EXCERPT TO READ:
────────

The illness, which is also known in English as fifth disease, is uncommon, but by the end of the school year it is an illness that parents have become very aware of as numerous outbreaks have been recorded in schools across Spain. In fact European health authorities have issued a warning about the increase in the number of cases across the continent.

The virus that causes it is called parvovirus B19 and usually appears annually in late spring and early summer. The disease causes a red rash that usually appears on the child's cheeks, although a spotty rash may appear on the chest, back, arms and legs, according to the UK's National Health Service (NHS) website. An infected person is most contagious especially during the incubation period.

The first symptoms are: slight fever, headache and mild cold-like symptoms. Once these symptoms subside, the rash breaks out on the skin, starting on the cheeks with an intense colour. The rash then spreads to other parts of the body. The incubation period ranges from four to 28 days, with an average of 16 to 17 days.

────────

SOURCE MATERIAL:
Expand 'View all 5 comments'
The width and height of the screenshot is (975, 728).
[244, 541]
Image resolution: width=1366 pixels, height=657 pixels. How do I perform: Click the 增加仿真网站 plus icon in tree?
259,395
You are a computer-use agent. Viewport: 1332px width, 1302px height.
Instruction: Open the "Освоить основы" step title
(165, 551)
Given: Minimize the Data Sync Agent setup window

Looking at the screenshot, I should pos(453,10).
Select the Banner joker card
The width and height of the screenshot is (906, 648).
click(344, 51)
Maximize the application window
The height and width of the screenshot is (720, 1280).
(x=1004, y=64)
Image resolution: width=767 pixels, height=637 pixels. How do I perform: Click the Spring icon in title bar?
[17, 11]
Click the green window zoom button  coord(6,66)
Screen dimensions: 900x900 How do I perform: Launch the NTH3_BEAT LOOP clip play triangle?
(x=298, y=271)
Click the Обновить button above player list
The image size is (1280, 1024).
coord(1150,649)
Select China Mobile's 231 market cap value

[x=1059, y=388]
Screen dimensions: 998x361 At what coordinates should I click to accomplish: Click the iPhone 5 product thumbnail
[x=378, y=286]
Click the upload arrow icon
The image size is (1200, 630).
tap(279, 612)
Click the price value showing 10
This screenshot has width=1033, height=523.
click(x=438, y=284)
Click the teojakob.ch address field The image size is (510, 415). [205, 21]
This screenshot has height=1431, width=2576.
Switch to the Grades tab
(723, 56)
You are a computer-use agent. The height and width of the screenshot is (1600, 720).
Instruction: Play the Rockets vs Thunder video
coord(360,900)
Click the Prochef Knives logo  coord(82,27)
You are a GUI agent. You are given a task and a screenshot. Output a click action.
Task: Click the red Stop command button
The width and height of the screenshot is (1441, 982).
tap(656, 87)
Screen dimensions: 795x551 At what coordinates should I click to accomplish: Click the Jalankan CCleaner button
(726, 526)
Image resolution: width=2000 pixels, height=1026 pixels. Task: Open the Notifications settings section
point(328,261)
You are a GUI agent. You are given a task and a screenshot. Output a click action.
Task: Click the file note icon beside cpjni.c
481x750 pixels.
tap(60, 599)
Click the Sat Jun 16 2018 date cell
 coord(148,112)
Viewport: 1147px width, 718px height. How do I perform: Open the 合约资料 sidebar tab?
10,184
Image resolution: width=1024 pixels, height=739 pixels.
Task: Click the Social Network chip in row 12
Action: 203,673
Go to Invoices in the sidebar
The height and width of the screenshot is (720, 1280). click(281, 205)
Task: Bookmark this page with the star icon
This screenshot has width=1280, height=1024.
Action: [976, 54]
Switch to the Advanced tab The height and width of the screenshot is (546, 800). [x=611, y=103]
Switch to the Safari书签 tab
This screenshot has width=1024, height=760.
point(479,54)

────────

APPLY WHAT YOU READ:
(1) In the passage about fifth disease, what is the name of the virus that causes the illness?
(2) Write the next part of the passage about fifth disease, continuing on from its last sentence.

ANSWERS BY TASK:
(1) Parvovirus B19.

(2)
Andalusian data

The Andalusian government registered between January and May 2024 a total of 1,344 cases, 253.6% more than in the same period in 2023 when 380 cases were registered. This is a "significant" increase in a contagious disease caused by parvovirus B19, which is mild, according to the Andalusian Regional Government in response to questions from Europa Press.

By provinces, Almeria registered between January and May 2024 a total of 105 cases, compared to 44 in the same period in 2023, which means 138.6% more; Cadiz, 233 cases in 2024, 72 in 2023 (+223.6%); Cordoba 110 cases in 2024, 33 in 2023 (+233.3%); Granada, 304 cases in 2024, 40 in 2023 (+660%); Huelva, ten cases in 2024, twelve cases in 2023 (-16.6%); Jaén, 150 cases in 2024, fourteen in 2023 (+971.4%); Seville, 151 cases in 2024, 79 in 2023 (+91.14%), according to the Junta.

The regional department for health and consumer affairs recommends taking "extreme" hygiene precautions, such as washing hands frequently and covering mouth and nose when coughing or sneezing to prevent the spread of this and other viruses. They also point out that this disease is cyclical, i.e. "there are years when there are more cases and others when there are fewer".